In just a few weeks time Jason Beale will leave Kingston University, one of the first two students to complete Kingston's foundation degree in construction engineering. But there is no long post-graduation holiday booked and no ambitious travel plans.
Instead Beale will be reporting to site for Edmund Nuttall, the firm that sponsored him through the two-year course.
Foundation degrees are a relatively new development. The first courses began in September 2001 and aim to cope with skills shortages at the higher technician and associate level.
They are available in a number of disciplines and mix classroom modules with practical experience.
They are open to everyone able to benefit from higher education including those qualified to level 3, be it A levels, Advanced Modern Apprenticeship or vocational qualifications.
When the time came for Beale to decide between university and the job market he admits, 'I wasn't entirely sure what I wanted to do'. Rather than opting for a degree course that might or might not provide the first step to a career, he went out and found a job.
A year working for Poole Harbour Authority, Dorset, was enough to convince him that he wanted a career in civil engineering. He also realised that if he wanted to progress he needed qualifications and set about finding how best to obtain them.
Nuttall formed part of the working group at Kingston University which set up the construction engineering foundation degree and is still involved. 'We see it as the start of professional development, ' says deputy director of human resources Pat Swift.
Having been accepted by both university and contractor, Beale became a Nuttall employee. His tuition fees were paid, he was given an allowance for accommodation and he was paid for his time on site.
Level one begins with a semester in the university covering construction basics and then eight months on site.
The second year has two classroom based modules with, again, the rest of the time on site.
It is a mix that seems to work well. The students 'have the opportunity to make sense of their classroom experience earlier and this reinforces the learning', says Kingston's graduate apprentice project manager Steve Houchin. Beale concurs: 'What I've learned in the classroom I use on site.'
Students who complete the work-based modules satisfactorily obtain NVQ Level 3 and for those who complete the entire course, there is the opportunity to top up to an honours degree. This is Beale's ambition but, he says, he would like to spend at least a year on site first and it will naturally depend on Nuttall's co-operation. But as Swift remarks, 'we like to take engineers through as far as they can go'.

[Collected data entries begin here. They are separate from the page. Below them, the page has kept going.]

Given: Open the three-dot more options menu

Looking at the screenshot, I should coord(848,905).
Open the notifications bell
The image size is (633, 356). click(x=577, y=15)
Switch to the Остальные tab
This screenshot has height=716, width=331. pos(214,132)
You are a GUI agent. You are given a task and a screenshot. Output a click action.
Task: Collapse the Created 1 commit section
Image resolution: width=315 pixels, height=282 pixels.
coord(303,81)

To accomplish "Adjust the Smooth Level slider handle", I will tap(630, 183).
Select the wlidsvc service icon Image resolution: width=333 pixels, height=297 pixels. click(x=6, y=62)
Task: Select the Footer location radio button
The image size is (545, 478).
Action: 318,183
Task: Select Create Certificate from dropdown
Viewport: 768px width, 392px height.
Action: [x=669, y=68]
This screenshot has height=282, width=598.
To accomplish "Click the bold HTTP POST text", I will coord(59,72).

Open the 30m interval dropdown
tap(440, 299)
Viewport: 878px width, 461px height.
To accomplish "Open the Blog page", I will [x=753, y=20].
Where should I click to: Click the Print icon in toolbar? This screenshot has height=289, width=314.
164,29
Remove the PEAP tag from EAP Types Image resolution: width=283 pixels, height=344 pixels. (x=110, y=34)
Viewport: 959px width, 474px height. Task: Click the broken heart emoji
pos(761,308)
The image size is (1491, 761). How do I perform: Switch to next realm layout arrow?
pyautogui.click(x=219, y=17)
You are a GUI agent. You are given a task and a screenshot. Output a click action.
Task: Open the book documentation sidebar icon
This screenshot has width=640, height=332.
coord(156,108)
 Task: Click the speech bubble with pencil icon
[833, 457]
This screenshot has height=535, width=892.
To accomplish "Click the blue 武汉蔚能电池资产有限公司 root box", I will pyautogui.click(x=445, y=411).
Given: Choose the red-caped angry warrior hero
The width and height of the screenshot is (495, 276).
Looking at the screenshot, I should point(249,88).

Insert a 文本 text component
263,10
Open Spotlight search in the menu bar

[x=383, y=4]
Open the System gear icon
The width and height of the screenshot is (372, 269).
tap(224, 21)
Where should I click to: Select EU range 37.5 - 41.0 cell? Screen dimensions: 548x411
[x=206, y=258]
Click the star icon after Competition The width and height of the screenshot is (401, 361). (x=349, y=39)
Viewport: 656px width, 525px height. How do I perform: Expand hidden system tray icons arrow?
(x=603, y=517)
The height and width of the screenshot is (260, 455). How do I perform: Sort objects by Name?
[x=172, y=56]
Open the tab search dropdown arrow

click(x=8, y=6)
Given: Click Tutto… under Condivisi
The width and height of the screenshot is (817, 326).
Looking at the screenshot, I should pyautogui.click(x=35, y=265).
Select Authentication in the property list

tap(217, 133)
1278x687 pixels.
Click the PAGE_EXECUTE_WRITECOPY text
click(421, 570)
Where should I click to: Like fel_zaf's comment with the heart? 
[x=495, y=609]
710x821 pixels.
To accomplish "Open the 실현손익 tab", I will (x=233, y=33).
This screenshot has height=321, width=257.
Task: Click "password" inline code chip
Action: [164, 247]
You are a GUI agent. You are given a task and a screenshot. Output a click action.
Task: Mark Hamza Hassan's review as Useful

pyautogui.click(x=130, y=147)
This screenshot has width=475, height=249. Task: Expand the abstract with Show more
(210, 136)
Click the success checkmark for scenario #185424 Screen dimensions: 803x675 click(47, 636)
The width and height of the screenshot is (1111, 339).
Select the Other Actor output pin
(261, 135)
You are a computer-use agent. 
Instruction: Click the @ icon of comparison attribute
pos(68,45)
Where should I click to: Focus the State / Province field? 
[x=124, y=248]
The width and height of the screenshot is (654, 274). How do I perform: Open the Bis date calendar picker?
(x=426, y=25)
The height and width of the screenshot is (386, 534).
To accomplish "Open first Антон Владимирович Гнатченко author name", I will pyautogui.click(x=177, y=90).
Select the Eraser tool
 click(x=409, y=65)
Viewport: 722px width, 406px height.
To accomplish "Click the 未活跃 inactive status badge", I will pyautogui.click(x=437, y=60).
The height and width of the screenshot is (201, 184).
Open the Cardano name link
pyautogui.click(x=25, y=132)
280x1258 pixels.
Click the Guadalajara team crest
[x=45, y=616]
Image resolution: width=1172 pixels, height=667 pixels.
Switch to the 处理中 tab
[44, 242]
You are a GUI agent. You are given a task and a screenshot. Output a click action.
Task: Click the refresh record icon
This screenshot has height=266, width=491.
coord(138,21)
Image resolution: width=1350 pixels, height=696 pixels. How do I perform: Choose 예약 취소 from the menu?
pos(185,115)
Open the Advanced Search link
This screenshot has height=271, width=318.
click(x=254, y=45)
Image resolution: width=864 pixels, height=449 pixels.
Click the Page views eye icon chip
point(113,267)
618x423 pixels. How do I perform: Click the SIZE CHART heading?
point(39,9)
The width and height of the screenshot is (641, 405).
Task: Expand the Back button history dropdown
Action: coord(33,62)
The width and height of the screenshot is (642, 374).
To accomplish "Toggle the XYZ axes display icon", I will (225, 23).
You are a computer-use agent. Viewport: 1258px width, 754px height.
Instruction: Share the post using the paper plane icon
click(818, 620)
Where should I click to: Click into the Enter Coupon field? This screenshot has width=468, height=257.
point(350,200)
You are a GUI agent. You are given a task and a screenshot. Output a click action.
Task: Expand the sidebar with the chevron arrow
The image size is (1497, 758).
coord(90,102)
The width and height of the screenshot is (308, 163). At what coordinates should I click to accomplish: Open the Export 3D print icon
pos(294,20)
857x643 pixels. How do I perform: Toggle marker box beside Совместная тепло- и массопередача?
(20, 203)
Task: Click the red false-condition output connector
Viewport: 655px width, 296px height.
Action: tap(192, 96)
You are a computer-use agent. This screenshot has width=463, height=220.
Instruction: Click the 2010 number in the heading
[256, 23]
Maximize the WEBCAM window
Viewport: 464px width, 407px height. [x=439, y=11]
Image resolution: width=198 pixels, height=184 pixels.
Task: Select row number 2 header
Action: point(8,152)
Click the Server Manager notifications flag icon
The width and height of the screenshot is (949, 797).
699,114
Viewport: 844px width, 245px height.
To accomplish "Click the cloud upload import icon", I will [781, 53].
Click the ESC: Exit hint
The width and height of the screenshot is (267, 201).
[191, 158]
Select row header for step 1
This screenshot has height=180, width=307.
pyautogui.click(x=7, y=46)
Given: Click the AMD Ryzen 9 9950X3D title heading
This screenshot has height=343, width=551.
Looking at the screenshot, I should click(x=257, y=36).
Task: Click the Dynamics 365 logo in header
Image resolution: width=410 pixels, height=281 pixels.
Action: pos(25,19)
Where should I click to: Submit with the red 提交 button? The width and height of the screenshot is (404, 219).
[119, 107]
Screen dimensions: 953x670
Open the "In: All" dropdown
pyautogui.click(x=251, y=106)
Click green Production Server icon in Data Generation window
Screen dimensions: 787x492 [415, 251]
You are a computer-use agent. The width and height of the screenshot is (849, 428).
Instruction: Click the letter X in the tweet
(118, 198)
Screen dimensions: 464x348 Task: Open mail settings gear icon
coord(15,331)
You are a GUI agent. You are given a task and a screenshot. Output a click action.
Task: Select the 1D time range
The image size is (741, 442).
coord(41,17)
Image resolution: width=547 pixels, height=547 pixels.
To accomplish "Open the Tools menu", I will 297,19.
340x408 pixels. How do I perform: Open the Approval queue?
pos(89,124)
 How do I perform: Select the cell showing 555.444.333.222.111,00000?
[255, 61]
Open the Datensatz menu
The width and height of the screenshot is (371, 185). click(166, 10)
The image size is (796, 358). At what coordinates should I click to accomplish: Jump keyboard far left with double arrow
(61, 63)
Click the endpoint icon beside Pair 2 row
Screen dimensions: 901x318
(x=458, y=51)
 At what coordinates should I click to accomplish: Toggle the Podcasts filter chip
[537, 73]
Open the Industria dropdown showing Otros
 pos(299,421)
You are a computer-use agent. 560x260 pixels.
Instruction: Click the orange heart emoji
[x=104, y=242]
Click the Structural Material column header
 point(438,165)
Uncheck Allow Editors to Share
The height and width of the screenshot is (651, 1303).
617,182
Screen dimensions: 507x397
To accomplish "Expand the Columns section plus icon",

A second group is following the course at Kingston with students sponsored by Amec, Bovis Lendlease and Ringway, plus of course, Nuttall. There are also some students who have applied directly via university admissions body UCAS, Houchin explains - they have been placed with Kingston Borough Council.
A number of universities are running civil engineering related foundation degree courses and more are being developed. One such is being set up by the Environment Agency, which needs to recruit engineers with flood risk and flood defence management skills. This is planned to start in October this year at the University of the West of England in Bristol.